Harley Harris Bartlett (March 9, 1886 – February 21, 1960) was an American botanist, biochemist, and anthropologist. He was an expert in tropical botany and an authority on Batak language and culture.

==Early life==
Bartlett was born in Anaconda, Montana on March 9, 1886. His family moved to Indianapolis, Indiana in 1899, and he was enrolled in Shortridge High School. It was here where he cultivated his interests in botany, geology, and chemistry. After his graduation, he remained at the school as an assistant in botany and chemistry. Bartlett studied chemistry at Harvard University, receiving his A.B. in 1908. He was brought on as an undergraduate assistant at the Gray Herbarium, working under Merritt Lyndon Fernald and Benjamin Lincoln Robinson.

==Career==
Bartlett was hired by the Bureau of Plant Industry of the United States Department of Agriculture, where he worked on plant nutrition and biochemistry as well as taxonomy. Inspired by botanist Hugo de Vries, he began publishing on the genetics of the genus Oenothera.

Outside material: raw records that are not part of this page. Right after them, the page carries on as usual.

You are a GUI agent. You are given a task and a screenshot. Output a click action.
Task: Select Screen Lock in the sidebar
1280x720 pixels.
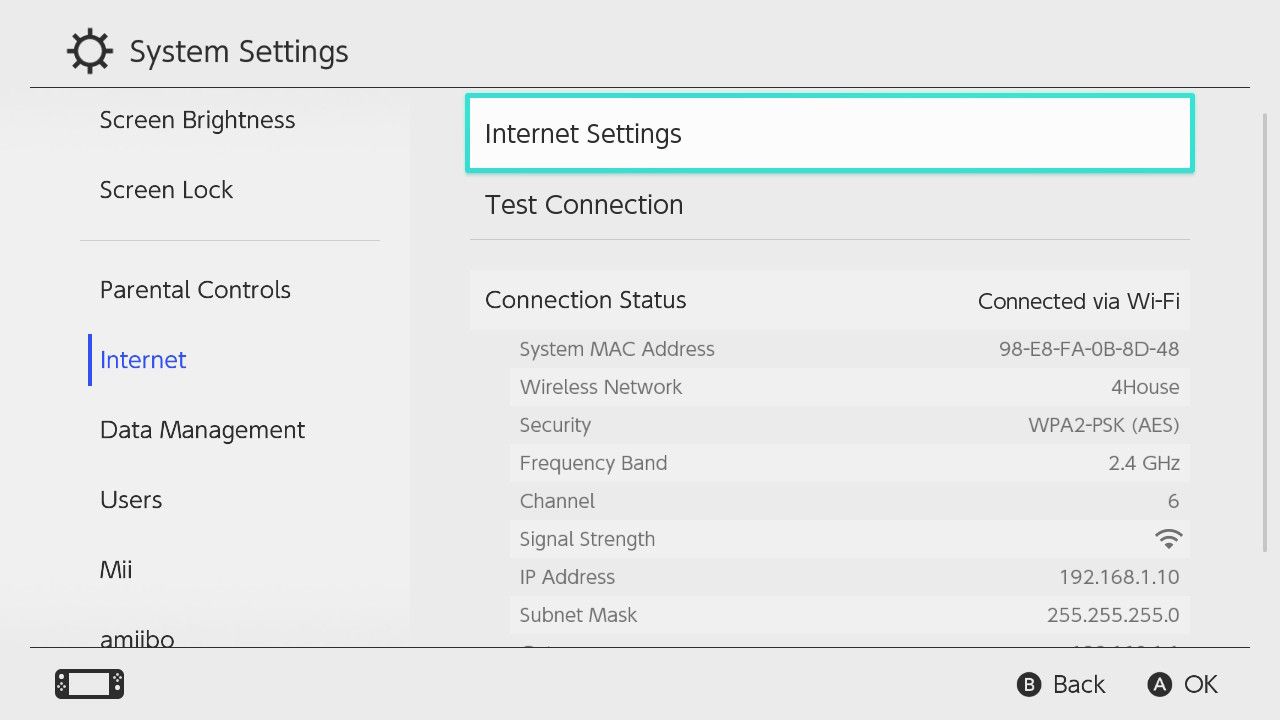(x=166, y=189)
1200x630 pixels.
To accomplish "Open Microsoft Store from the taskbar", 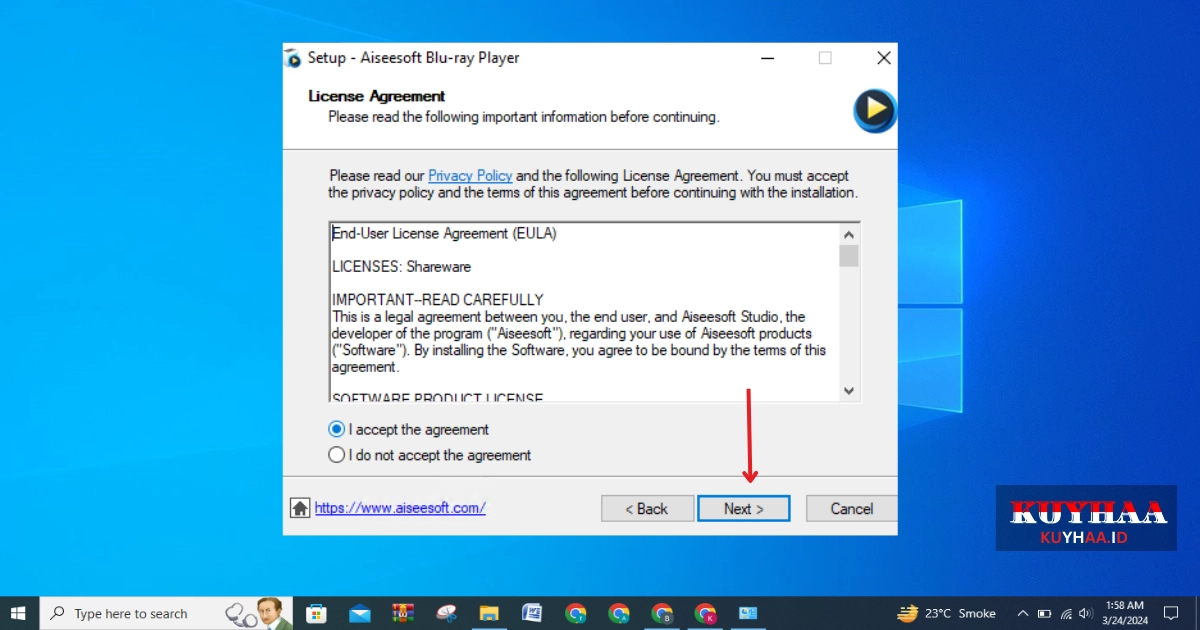I will [x=316, y=613].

After an invitation from Frederick Charles Newcombe, Bartlett joined the faculty of the University of Michigan in 1915. He made his first collecting trip abroad in 1918 when he was sent to Sumatra with United States Rubber Company to search for high-yielding sources of rubber. In 1919, became director of the University of Michigan's Botanical Gardens, and in 1922, he became head of the Department of Botany. Bartlett served as president of the Michigan Academy of Science, Arts, and Letters from 1924 to 1925, and president of the Botanical Society of America in 1927. He was elected to the American Philosophical Society in 1929.

Bartlett returned to Sumatra in 1927, and became fascinated by the culture and language of the Batak of Asahan. He became a leading authority and an adopted chief of the tribe. He made many collecting trips to South America, as well as in Taiwan, Haiti, and the Philippines. Between 1934 and 1935, Bartlett was an exchange professor at the University of the Philippines. In 1941, Bartlett successfully transported 4,800 Hevea brasiliensis plants to Haiti, helping establish the Société Haitiano-Américaine de Développement Agricole. In 1948, he was named educational consultant for the Philippines in the United States, and a chairman of the Commission on the Philippines. He continued to study rubber production, and introduced high-yielding rubber plants from the Philippines into Haiti and encouraged the cultivation of guayule in parts of South America.

Bartlett retired from the University of Michigan in 1956, but he remained as Professor Emeritus of Botany and Director Emeritus of the
Botanical Gardens. Bartlett was the author of 179 publications.

Bartlett died of a heart attack at the age of 73 on February 21, 1960, in Ann Arbor, Michigan.

==Legacy==
He is commemorated in the name of three genera, Harleya, Bartlettina and Siraitia, and many species, including Anemia bartlettii, Buxus bartlettii, Rhipsalis bartlettii, and Panicum bartletii.

The herbarium at the University of Michigan holds his collections of over 60,000 specimens. In 1955, the Department of Botany established the Harley Harris Bartlett Plant Exploration Fund as a way to finance botanical field trips.